[Assignment]:
You are asked to filter the data below and copy every line holding "Terms".

[Data for this task]:
########################################

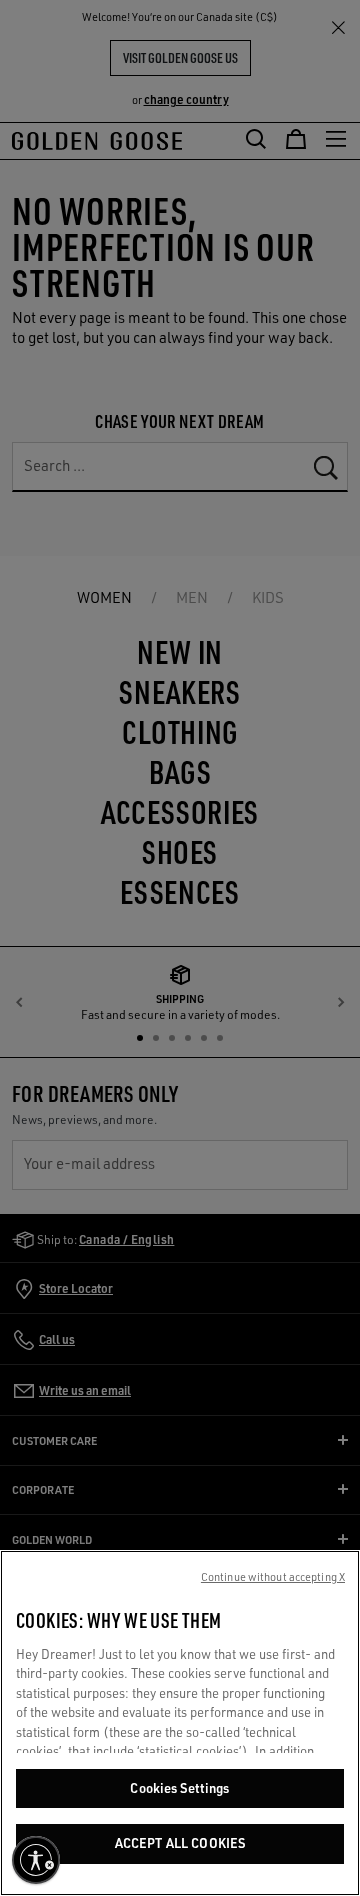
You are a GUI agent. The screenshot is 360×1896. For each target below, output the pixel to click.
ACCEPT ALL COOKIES (180, 1843)
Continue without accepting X (273, 1577)
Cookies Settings (179, 1788)
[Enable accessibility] (36, 1860)
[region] (180, 1723)
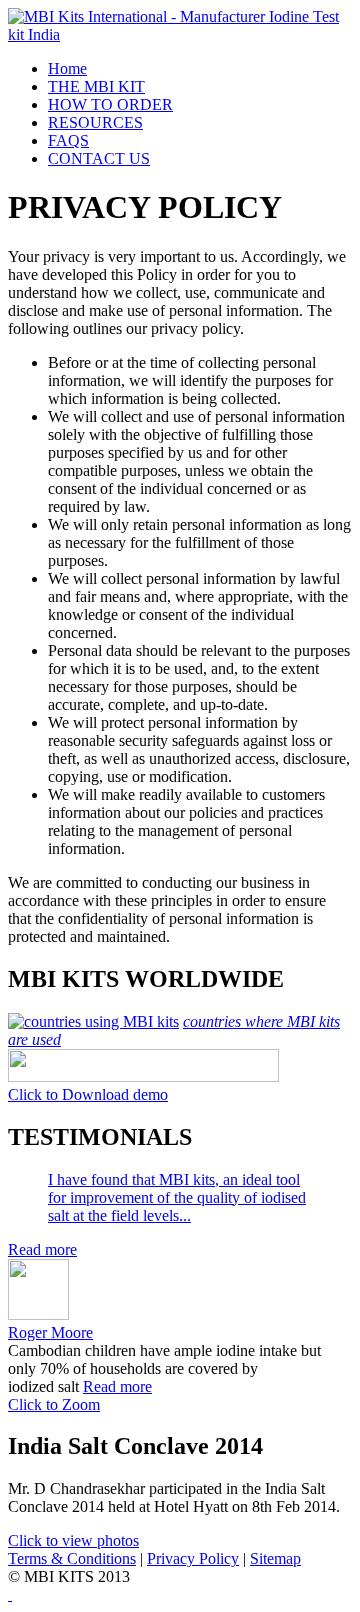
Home (67, 68)
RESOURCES (95, 122)
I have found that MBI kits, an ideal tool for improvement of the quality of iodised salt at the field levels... (177, 1197)
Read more (42, 1249)
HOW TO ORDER (110, 104)
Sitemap (275, 1558)
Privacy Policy (193, 1558)
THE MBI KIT (96, 86)
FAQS (68, 140)
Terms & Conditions (72, 1558)
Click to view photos (73, 1540)
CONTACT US (99, 158)
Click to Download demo (88, 1094)
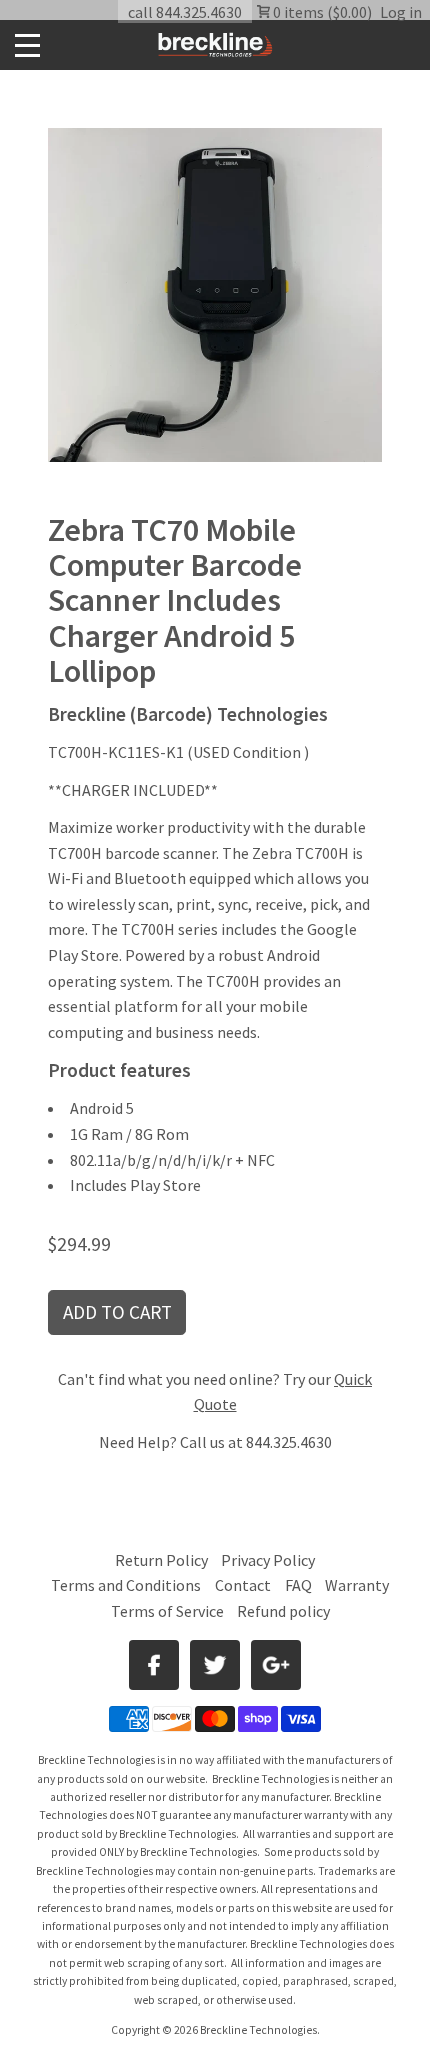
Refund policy (283, 1611)
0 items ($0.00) (321, 12)
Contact (243, 1585)
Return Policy (161, 1560)
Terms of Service (167, 1611)
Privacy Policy (268, 1560)
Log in (401, 12)
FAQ (298, 1585)
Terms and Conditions (127, 1585)
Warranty (357, 1585)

########################################

[Answer box]:
Terms & Conditions (72, 1558)
Terms of Service (167, 1611)
Terms and Conditions (127, 1585)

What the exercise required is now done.